The Lost Boys are finding a home in Western New York.
They are so named, according to John Bul Dau, who survived the genocide in Sudan, "after the boys in 'Peter Pan,' who had no families and who never grew up."
Dozens of Dau's countrymen have resettled in Western New York, including James Uchan and Santino Garang Atak of Niagara Falls.
And now they are speaking out about the suffering their country has endured.
"It was long journey for me," Uchan, a Niagara University accounting major, said on Sunday. "It was difficult."
Dau, a student at Syracuse University, recalls the first time he touched ice, thinking, "How could people live in a land where water turned to stone?"
Dau is the subject of the award-winning documentary, "God Grew Tired of Us." Atak also is mentioned in the memoir of the same name.
"My father told me, 'Don't ever give up,' " Dau said.
The plight of the Sudanese is gaining widespread attention.
Sunday, during a vigil in Rochester's George Eastman House, Rep. Louise M. Slaughter, D-Fairport, called for an end to the civil war, which has injured or killed almost a half-million civilians over the past few years.

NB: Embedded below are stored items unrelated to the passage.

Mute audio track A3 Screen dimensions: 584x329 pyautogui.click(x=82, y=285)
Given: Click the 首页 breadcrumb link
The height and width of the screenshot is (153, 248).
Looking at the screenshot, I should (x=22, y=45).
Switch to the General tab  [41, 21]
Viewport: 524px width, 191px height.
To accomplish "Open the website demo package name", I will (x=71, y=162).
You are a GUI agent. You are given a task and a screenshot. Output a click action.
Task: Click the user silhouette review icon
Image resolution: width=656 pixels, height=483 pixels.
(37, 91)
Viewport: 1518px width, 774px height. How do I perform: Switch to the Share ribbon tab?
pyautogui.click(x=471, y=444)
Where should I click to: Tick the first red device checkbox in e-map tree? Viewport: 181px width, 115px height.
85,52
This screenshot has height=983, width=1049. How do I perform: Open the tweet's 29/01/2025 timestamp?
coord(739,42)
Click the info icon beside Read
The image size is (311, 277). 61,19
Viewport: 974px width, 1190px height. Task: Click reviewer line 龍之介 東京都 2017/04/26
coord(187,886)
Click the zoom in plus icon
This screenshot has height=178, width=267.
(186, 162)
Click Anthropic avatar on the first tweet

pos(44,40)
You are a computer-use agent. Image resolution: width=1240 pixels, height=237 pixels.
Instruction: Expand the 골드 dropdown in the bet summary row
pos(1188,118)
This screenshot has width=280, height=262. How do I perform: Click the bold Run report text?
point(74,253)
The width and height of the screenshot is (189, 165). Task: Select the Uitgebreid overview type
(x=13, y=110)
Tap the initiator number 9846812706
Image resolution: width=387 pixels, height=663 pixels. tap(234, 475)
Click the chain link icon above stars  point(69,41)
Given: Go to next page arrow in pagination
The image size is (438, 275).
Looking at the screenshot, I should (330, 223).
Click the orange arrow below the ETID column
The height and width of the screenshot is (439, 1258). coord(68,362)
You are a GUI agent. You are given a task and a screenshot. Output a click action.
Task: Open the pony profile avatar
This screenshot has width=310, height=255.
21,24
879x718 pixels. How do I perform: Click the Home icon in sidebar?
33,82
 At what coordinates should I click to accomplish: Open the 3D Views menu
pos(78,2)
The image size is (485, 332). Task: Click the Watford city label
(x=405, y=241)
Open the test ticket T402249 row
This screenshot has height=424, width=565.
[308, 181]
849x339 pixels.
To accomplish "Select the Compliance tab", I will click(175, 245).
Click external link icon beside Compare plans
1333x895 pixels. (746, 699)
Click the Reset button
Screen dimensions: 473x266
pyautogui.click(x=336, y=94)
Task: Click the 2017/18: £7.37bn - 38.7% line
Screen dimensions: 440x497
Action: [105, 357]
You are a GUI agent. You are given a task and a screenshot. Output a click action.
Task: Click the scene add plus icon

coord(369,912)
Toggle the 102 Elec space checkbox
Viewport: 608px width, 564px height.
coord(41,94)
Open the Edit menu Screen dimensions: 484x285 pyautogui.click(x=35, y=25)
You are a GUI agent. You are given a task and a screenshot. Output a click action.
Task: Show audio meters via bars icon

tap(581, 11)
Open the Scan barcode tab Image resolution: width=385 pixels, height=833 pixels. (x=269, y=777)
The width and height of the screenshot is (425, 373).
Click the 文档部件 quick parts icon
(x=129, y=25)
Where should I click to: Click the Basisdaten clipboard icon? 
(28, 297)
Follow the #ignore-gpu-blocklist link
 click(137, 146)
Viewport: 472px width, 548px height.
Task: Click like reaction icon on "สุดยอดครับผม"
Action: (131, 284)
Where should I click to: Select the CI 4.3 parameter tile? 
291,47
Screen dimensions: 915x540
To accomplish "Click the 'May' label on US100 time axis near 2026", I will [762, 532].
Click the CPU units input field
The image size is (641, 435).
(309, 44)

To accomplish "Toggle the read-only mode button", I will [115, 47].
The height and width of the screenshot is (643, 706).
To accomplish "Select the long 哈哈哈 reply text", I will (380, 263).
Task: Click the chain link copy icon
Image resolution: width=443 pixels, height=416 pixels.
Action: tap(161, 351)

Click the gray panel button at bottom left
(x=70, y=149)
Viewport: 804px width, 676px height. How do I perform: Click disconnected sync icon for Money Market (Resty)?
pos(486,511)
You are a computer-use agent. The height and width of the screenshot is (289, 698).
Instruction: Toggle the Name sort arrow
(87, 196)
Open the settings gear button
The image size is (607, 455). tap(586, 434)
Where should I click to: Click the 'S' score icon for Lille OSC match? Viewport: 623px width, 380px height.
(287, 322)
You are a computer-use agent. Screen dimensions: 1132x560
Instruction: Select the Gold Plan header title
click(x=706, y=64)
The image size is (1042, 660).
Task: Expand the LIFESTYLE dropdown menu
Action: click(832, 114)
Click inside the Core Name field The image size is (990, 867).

"The ongoing tragedy in Sudan cannot be ignored any longer," Slaughter said. "The U.S. has a moral obligation to aggressively push the Sudanese government to accept the United Nations Security Council's resolution, and admit U.N. peacekeepers into the country immediately to stop the carnage."
Dau is optimistic.
"When I look at Americans, I see the humanity in their eyes," said Dau, the founder of the Sudanese Lost Boys Foundation of New York, which provides tuition, books and computers to fellow countrymen finding their way here.
Dau walked barefoot for 1,000 miles during his flight from war. He was 12 when his village was shelled, and then burned by armed invaders.
"I have witnessed my share of death and despair," said Dau, in "God Grew Tired of Us." "I have seen the hyenas come at dusk to feed on the bodies of my friends.
"I have crossed a crocodile-infested river while being shelled and shot at," he added. "I have walked until I thought I could walk no more. I have wondered more times than I can count, if my friends and I would live to see another day. Those were the times I thought God had grown tired of us."
Dau's plans for the future include opening a medical clinic soon back in Sudan, with a promised visit there from actress Angelina Jolie, whose partner, Brad Pitt, produced "God Grew Tired of Us," narrated by Nicole Kidman. "God Grew Tired of Us" won last year's Grand Jury Prize at the Sundance film festival.
Said Dau's friend, Atak, "Being a senior economic and finance student here at Niagara University is a positive experience that I never could have thought of back in those days. It happened beyond imagination."
A photo exhibit on Sudan atrocities is on display through April 22 in the Eastman House.